## Exercise aim
Switch each "Image resolution" in the rows below to "Screen resolution" and write out all the rows again with nothing else changed.

Stored records
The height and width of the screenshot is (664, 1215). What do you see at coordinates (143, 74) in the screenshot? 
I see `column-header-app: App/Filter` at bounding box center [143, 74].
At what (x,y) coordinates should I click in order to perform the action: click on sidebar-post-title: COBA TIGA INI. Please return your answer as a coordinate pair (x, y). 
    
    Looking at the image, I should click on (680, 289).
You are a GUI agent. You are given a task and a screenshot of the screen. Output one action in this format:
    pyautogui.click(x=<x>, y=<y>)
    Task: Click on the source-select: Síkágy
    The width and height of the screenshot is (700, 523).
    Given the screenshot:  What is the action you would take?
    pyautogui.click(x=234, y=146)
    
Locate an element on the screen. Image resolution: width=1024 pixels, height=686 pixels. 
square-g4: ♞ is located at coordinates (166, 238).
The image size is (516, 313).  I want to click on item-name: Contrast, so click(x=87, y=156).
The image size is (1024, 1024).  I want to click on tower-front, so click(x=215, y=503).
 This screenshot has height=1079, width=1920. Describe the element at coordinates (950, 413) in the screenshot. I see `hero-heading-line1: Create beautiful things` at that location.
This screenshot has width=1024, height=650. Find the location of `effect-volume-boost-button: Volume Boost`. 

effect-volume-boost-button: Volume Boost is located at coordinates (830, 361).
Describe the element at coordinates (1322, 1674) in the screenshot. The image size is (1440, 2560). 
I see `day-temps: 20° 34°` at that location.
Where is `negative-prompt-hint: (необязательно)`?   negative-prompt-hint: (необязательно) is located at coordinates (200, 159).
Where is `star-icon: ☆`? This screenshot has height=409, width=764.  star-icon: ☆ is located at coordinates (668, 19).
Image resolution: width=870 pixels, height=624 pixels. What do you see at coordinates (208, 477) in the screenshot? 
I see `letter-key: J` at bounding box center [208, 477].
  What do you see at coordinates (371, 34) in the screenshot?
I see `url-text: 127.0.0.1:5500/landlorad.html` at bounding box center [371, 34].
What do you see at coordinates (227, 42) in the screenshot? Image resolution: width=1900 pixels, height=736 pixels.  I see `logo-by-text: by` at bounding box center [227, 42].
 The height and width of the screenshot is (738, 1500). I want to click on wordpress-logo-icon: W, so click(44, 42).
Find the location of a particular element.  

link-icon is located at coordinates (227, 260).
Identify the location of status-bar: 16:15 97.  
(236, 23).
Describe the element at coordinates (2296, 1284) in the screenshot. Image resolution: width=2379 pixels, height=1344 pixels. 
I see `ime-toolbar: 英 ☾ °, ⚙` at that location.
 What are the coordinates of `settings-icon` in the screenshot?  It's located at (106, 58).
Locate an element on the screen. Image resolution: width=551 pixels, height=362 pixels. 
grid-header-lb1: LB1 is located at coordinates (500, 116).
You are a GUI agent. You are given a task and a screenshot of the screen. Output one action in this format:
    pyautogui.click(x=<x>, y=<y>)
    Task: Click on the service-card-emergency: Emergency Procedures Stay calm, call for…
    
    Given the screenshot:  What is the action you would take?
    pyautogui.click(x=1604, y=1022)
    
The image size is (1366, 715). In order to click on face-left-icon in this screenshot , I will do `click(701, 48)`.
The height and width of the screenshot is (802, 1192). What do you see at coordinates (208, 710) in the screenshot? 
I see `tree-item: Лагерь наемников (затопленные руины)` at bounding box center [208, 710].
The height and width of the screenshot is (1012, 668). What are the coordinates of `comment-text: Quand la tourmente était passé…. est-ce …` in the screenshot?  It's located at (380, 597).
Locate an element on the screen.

## Answer section
The height and width of the screenshot is (664, 1215). What do you see at coordinates (143, 74) in the screenshot? 
I see `column-header-app: App/Filter` at bounding box center [143, 74].
At what (x,y) coordinates should I click in order to perform the action: click on sidebar-post-title: COBA TIGA INI. Please return your answer as a coordinate pair (x, y). 
    
    Looking at the image, I should click on (680, 289).
You are a GUI agent. You are given a task and a screenshot of the screen. Output one action in this format:
    pyautogui.click(x=<x>, y=<y>)
    Task: Click on the source-select: Síkágy
    The width and height of the screenshot is (700, 523).
    Given the screenshot:  What is the action you would take?
    pyautogui.click(x=234, y=146)
    
Locate an element on the screen. Screen resolution: width=1024 pixels, height=686 pixels. 
square-g4: ♞ is located at coordinates (166, 238).
The image size is (516, 313).  I want to click on item-name: Contrast, so click(x=87, y=156).
The image size is (1024, 1024).  I want to click on tower-front, so click(x=215, y=503).
 This screenshot has height=1079, width=1920. Describe the element at coordinates (950, 413) in the screenshot. I see `hero-heading-line1: Create beautiful things` at that location.
This screenshot has width=1024, height=650. Find the location of `effect-volume-boost-button: Volume Boost`. 

effect-volume-boost-button: Volume Boost is located at coordinates (830, 361).
Describe the element at coordinates (1322, 1674) in the screenshot. The image size is (1440, 2560). 
I see `day-temps: 20° 34°` at that location.
Where is `negative-prompt-hint: (необязательно)`?   negative-prompt-hint: (необязательно) is located at coordinates (200, 159).
Where is `star-icon: ☆`? This screenshot has height=409, width=764.  star-icon: ☆ is located at coordinates (668, 19).
Screen resolution: width=870 pixels, height=624 pixels. What do you see at coordinates (208, 477) in the screenshot? 
I see `letter-key: J` at bounding box center [208, 477].
  What do you see at coordinates (371, 34) in the screenshot?
I see `url-text: 127.0.0.1:5500/landlorad.html` at bounding box center [371, 34].
What do you see at coordinates (227, 42) in the screenshot? Screen resolution: width=1900 pixels, height=736 pixels.  I see `logo-by-text: by` at bounding box center [227, 42].
 The height and width of the screenshot is (738, 1500). I want to click on wordpress-logo-icon: W, so click(44, 42).
Find the location of a particular element.  

link-icon is located at coordinates (227, 260).
Identify the location of status-bar: 16:15 97.  
(236, 23).
Describe the element at coordinates (2296, 1284) in the screenshot. Screen resolution: width=2379 pixels, height=1344 pixels. 
I see `ime-toolbar: 英 ☾ °, ⚙` at that location.
 What are the coordinates of `settings-icon` in the screenshot?  It's located at (106, 58).
Locate an element on the screen. Screen resolution: width=551 pixels, height=362 pixels. 
grid-header-lb1: LB1 is located at coordinates (500, 116).
You are a GUI agent. You are given a task and a screenshot of the screen. Output one action in this format:
    pyautogui.click(x=<x>, y=<y>)
    Task: Click on the service-card-emergency: Emergency Procedures Stay calm, call for…
    
    Given the screenshot:  What is the action you would take?
    pyautogui.click(x=1604, y=1022)
    
The image size is (1366, 715). In order to click on face-left-icon in this screenshot , I will do `click(701, 48)`.
The height and width of the screenshot is (802, 1192). What do you see at coordinates (208, 710) in the screenshot? 
I see `tree-item: Лагерь наемников (затопленные руины)` at bounding box center [208, 710].
The height and width of the screenshot is (1012, 668). What are the coordinates of `comment-text: Quand la tourmente était passé…. est-ce …` in the screenshot?  It's located at (380, 597).
Locate an element on the screen.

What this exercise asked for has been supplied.